Henrique Freitas também pensava assim.
Ele respondeu:
— Marque um horário para encontrar-se com eles.
— Além disso, diga que, caso tenham alguma exigência, se o Grupo Freitas puder atender, nós concordaremos.
— Sim, senhor! — apressou-se Gustavo Silva a responder.
Depois de enviar a mensagem, Henrique Freitas deu uma olhada no telefone e percebeu que Estrela Rocha ainda não tinha lhe mandado nenhuma mensagem na noite anterior.
Dessa vez, ela realmente estava conseguindo manter a calma.
Sem pensar muito, Henrique Freitas levantou-se para se arrumar e trocar de roupa.
Ele pretendia levar Clara Alves para comer algo fora.
A comida feita por Bruna tinha um sabor estranho.
Tão estranho que, só de pensar em comer na mansão, seu estômago já começava a se revoltar.
No entanto, ao descer as escadas, Henrique Freitas viu Clara Alves sorrindo enquanto ajudava Bruna.
A mão de Clara, ainda enfaixada devido ao ferimento da noite anterior, não podia ser exposta ao calor ou ao frio, então ela apoiava os pratos apenas com a palma da mão, de maneira delicada e cuidadosa.

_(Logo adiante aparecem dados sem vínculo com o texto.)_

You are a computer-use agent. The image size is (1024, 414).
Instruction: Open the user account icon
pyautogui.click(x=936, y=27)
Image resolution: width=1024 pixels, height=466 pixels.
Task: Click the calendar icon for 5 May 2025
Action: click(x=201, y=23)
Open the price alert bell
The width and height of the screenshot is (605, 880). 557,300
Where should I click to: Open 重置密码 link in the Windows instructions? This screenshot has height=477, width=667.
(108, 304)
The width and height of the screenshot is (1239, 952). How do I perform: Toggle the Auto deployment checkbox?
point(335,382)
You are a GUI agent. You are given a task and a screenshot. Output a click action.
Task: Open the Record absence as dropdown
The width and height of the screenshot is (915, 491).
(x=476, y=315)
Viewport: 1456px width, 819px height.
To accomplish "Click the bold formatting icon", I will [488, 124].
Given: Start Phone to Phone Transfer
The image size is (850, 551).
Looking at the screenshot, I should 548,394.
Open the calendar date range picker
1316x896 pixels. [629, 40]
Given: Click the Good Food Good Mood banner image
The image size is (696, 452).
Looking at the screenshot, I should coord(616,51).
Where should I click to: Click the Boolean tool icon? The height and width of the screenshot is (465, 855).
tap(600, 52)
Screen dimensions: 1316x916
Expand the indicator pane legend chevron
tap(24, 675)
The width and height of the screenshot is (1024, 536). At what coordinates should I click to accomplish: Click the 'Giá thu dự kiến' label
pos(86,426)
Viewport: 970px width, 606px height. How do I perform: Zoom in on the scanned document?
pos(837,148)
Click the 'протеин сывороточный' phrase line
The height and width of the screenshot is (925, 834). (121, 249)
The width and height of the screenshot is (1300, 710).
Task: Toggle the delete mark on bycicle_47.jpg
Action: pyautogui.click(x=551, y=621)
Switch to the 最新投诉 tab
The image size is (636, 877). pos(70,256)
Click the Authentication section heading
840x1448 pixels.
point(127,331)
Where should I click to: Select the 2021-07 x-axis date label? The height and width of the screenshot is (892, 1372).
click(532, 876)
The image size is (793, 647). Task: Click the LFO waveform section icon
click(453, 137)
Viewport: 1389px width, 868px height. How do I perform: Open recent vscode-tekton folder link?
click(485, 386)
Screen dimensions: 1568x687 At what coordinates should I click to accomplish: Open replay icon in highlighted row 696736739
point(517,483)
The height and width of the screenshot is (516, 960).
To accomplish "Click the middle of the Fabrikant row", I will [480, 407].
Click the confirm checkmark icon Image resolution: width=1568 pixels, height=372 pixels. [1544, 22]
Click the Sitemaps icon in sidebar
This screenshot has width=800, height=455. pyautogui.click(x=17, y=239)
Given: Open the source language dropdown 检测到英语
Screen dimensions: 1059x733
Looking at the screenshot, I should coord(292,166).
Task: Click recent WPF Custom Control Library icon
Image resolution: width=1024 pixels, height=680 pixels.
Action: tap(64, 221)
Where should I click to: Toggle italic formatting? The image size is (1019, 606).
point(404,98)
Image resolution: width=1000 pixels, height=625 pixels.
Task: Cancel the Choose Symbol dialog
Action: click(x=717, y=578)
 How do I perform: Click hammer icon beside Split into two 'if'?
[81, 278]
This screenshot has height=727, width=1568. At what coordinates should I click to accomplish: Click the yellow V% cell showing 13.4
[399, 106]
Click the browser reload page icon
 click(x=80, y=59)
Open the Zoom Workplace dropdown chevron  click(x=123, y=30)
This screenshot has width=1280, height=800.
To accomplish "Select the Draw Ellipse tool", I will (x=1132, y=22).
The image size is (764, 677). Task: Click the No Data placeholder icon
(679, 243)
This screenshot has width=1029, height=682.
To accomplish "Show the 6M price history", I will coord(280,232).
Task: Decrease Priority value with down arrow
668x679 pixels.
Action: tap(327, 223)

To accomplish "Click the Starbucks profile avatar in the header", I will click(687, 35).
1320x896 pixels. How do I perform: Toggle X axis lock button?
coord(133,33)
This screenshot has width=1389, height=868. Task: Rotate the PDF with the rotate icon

Seu jeito desajeitado, porém dedicado, fez com que Henrique Freitas sentisse um leve incômodo no coração.
— Você ainda está machucada, pode deixar isso para a Bruna fazer — disse Henrique Freitas, aproximando-se.
Clara Alves sorriu ao colocar o último prato na mesa e arrumou os talheres diante de si. Disse, sorrindo:
— É só uma pequena ajuda. Bruna já cuida da casa, o trabalho dela não é fácil. Ajudar um pouco não custa nada.
Bruna abriu um sorriso radiante e apressou-se em elogiar:
— Que nada, senhorita! Hoje o café da manhã foi todo preparado pela Srta. Alves.
— Ela realmente tem mãos de fada na cozinha. Só de olhar para a mesa, já dá para ver como tudo ficou delicioso.
Henrique Freitas olhou para o café da manhã, que estava farto e bem apresentado.